▶ [DOCUMENT SEGMENT]
=====

DELI’s pilot site for Amsterdam is already online, and the company plans to launch DELI in Paris, Barcelona, Berlin, London, Copenhagen, and Stockholm in the next six months, plus, eventually, in the U.S.
The quiz asks questions like “Which shoe fits your style?” and “On which spot are you likely to be seen on a casual Saturday?” DELI’s custom algorithm, developed alongside University of Amsterdam and University of Stockholm, then processes the answers to craft suggestions for where users should eat, go out, and more. My personalized suggestions included dance parties at music venue The Sand and a trip to the famous cheese shop de Kaaskamer.
The results are then visualized in an interactive infographic that has the muted hues of a Wes Anderson film. “The platform is designed in a minimalistic way–using simplified illustrations, basic colors, and a few interactive elements,” Kolk tells us. “We aimed to create something very user-friendly and intuitive.”
The website has banner ads in place, and Kolk plans to offer the site’s services for free. Giving people a personality test automatically allows for hyper-targeted advertising, which could be a boon for brands trying to capture valuable travelers’ attention.

=====

▶ [SOURCE MATERIAL]
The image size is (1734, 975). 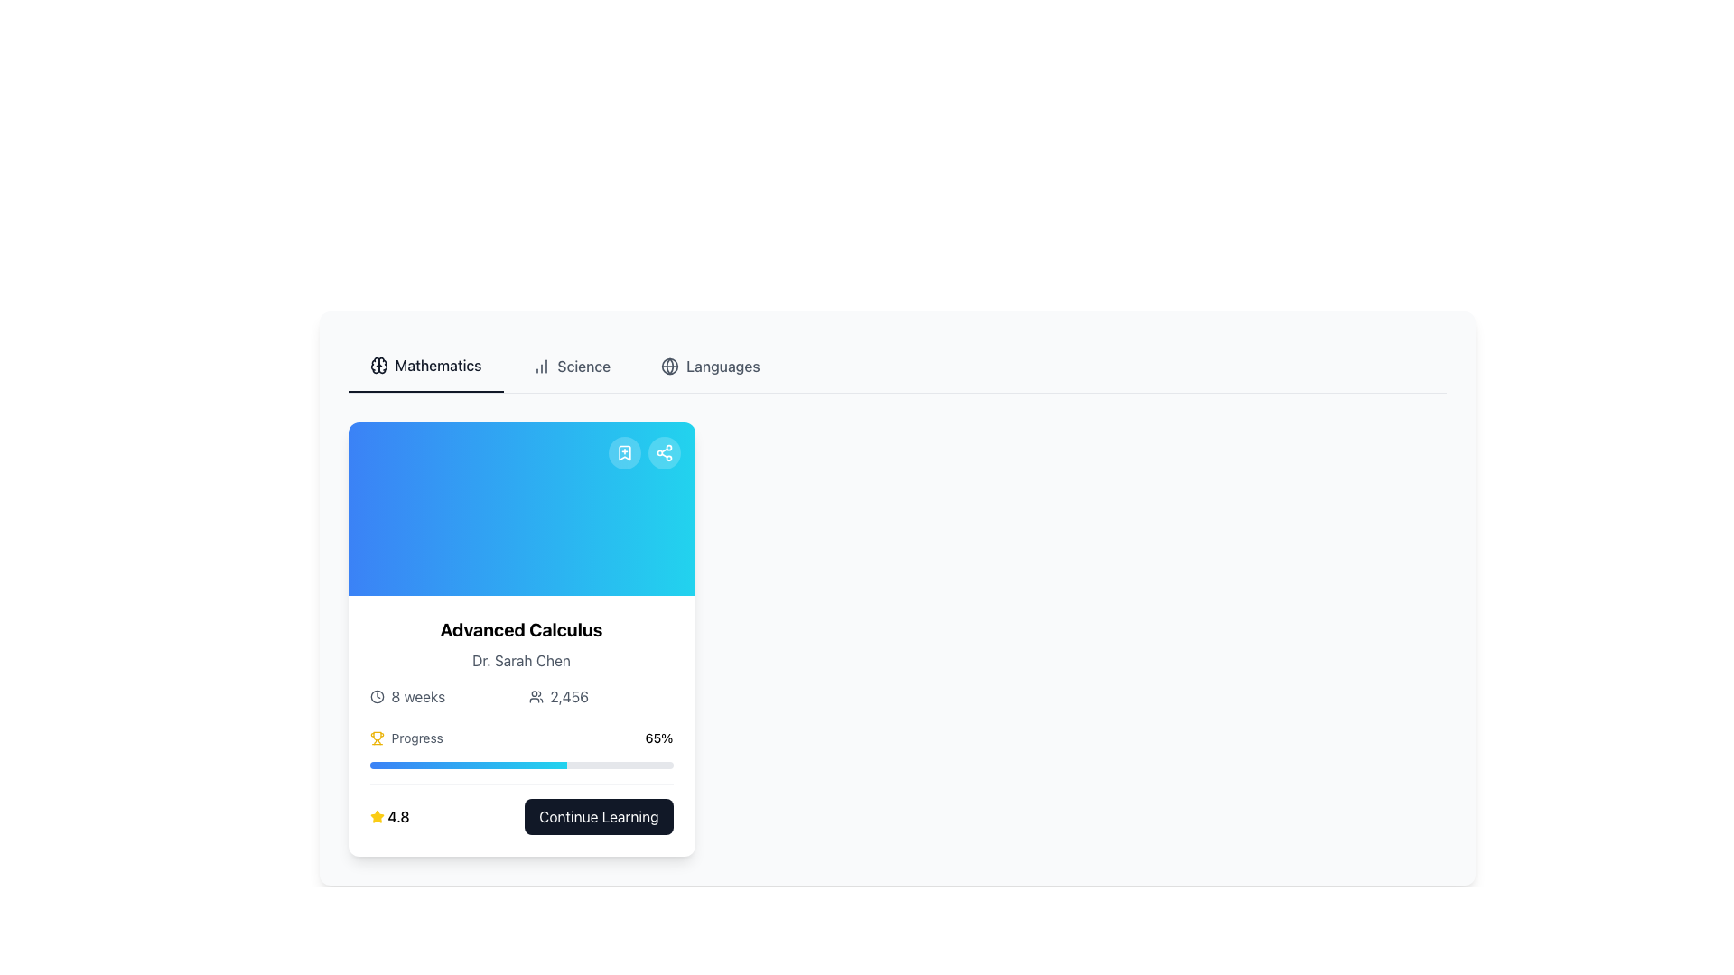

=====

▶ [STATED GOAL]
Answer these about the DELI text:
1. In which city is DELI's pilot site?
2. Which two universities helped develop DELI's custom algorithm?
3. What price does Kolk plan to charge for the site's services?

▶ [COMPLETE OUTPUT]
1. Amsterdam
2. The University of Amsterdam and the University of Stockholm
3. Nothing. The services are planned to be free.